> Goals
1. Answer these from the text on the CO molecular rotations, one line each:
(a) Which rotational state were the CO molecules limited to before excitation?
(b) How long before the second pump pulse was the first one sent in the two-pulse experiment?
(c) In the power spectrum of the single-pump data, what does the vertical axis stand for?
2. Continue the text on the CO molecular rotations from its last line.

> Excerpted text
Quantum-state reconstruction of unidirectional molecular rotations

We present a quantum-state reconstruction procedure to retrieve a rotational wave packet created via nonadiabatic excitation by ultrashort pulses with controlled polarization. Here a unidirectionally rotating ensemble of CO molecules, adiabatically cooled to be populated only in $J$ = 0 as an initial state, has been prepared by skewed-polarization pulse-pair excitation. The two-dimensional sections of the molecular-axis probability distribution have been captured by time-delayed Coulomb explosion with the space-slice ion-imaging setup, recently developed in the present research group [K. Mizuse, R. Fujimoto, and Y. Ohshima, Rev. Sci. Instrum. 90, 103107 (2019)]. The time- and angle-dependent distribution has been subjected to the least-squares regression to provide a unique set of the amplitudes and phases for the eigenstates that constitute the wave packet. The reconstruction allows us to make a movie of the three-dimensional probability distribution and evaluate any physical properties, e.g., the magnitude of rotational angular momentum and its degree of orientation. The determined phases also serve as a sensitive probe for the excitation and the quantum interference to control the directionality of the rotational wave packet.

Figure 1

Schematic of the experimental setup. On the upper-left side, the present space-fixed axis system is shown. Experimentally recorded fragment-ion images at several delay times are also shown in black and white.

Figure 2

Time- and angle-dependent probability distribution for a rotational WP created by a single-pump pulse. The horizontal axis corresponds to delay time of the probe pulse relative to the pump pulse, and the vertical axis corresponds to the azimuthal angle $\varphi$. The pump intensity was estimated to be $\approx 15$ TW/${\mathrm{cm}}^2$. The polarization direction of the pump pulse is directed along $\varphi =0$ and ${180}^{\circ }$.

Figure 3

Time- and angle-dependent probability distribution for a UDR-WP created by a skewed-polarization pair of pump pulses. Time zero is set to the peak of the second pulse. The first pulse was introduced 3.87 ps before. The pulse intensities were estimated to be 6 TW/${\mathrm{cm}}^2$ or more. The polarization direction of the first pump pulse is directed along $\varphi =0$ and ${180}^{\circ }$ while that of the second pump is tilted by $+{45}^{\circ }$.

Figure 4

Time-dependent alignment parameters $\langle {cos}^2\varphi \rangle$ for (a) the rotational WP created by a single-pump pulse (corresponding to Fig. 2) and (b) the UDR-WP created by a skewed-polarization pair of pump pulses (corresponding to Fig. 3).

Figure 5

Power spectrum from the 2D Fourier transformation of the time- and angle-dependent probability distribution (shown in Fig. 2) from the single-pump experiment. The horizontal axis corresponds to the frequency in the $B$ unit and the vertical axis corresponds to the $M$ quantum number.

> Information provided
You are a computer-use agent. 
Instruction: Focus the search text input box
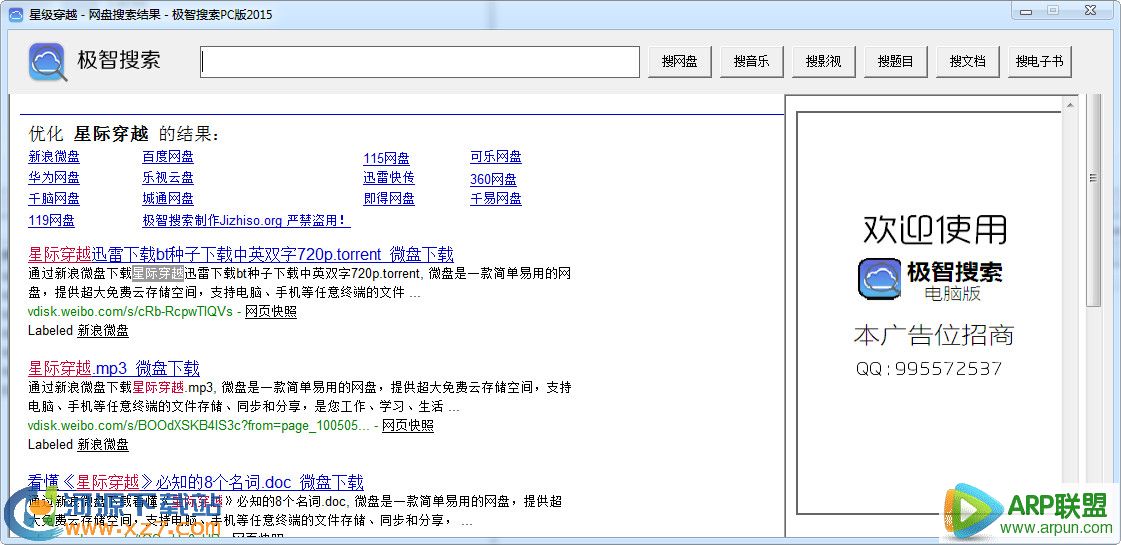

> The results
1.
(a) Only the $J$ = 0 state.
(b) 3.87 ps.
(c) The $M$ quantum number.

2.
Figure 6

Power spectrum from the 2D Fourier transformation of the time- and angle-dependent probability distribution (shown in Fig. 3) from the double-pump experiment. Note the frequency resolution is four times better than in Fig. 5 due to the extended coverage in time.

Figure 7

A bar diagram representing the amplitudes $A_{J,M}$ of the rotational eigenstates $|J,M\rangle$ that constitute the rotational WP created by the single-pulse excitation. The horizontal axis is for the rotational states and the vertical axis is for the magnitudes of the amplitude. Colored bars on the left side for each $|J,M\rangle$ are those determined by the least-squares regression on the time- and angle-dependent probability distribution shown in Fig. 2. The error bars for the standard deviations of the fit are indicated. Gray bars on the right side are those derived from the TDSE calculation, in which the laser pulse with Gaussian envelope (120-fs duration, 11-TW/${\mathrm{cm}}^2$ peak power) is adopted.

Figure 8

A polar plots representing the phase angles ${\delta }_{J,M}$ of the rotational eigenstates $|J,M\rangle$ that constitute the rotational WP created by the single-pulse excitation. The value for the $|0,0\rangle$ state is fixed to zero. Left: Those determined by the least-squares regression on the time- and angle-dependent probability distribution shown in Fig. 2. The error bars for the standard deviations of the fit are buried within the thickness of the lines. Right: Those derived from the TDSE calculation.

Figure 9

A bar diagram representing the amplitudes $A_{J,M}$ of the rotational eigenstates $|J,M\rangle$ that constitute the rotational WP created by the skewed-polarization pulse-pair excitation. Colored bars on the left side for each $|J,M\rangle$ are those determined by the least-squares regression on the time- and angle-dependent probability distribution shown in Fig. 3. Gray bars on the right side are those derived from the TDSE calculation, in which the laser pulses with Gaussian envelope (120-fs duration, 5.3 and 5.5 TW/${\mathrm{cm}}^2$ for the first and second pulses) are adopted. The time interval between the two pump pulses is set to be 3.87 ps.

Figure 10

A polar plots representing the phase angles ${\delta }_{J,M}$ of the rotational eigenstates $|J,M\rangle$ that constitute the rotational WP created by the skewed-polarization pulse-pair excitation. Left: Those determined by the least-squares regression on the time- and angle-dependent probability distribution shown in Fig. 3. Right: Those derived from the TDSE calculation.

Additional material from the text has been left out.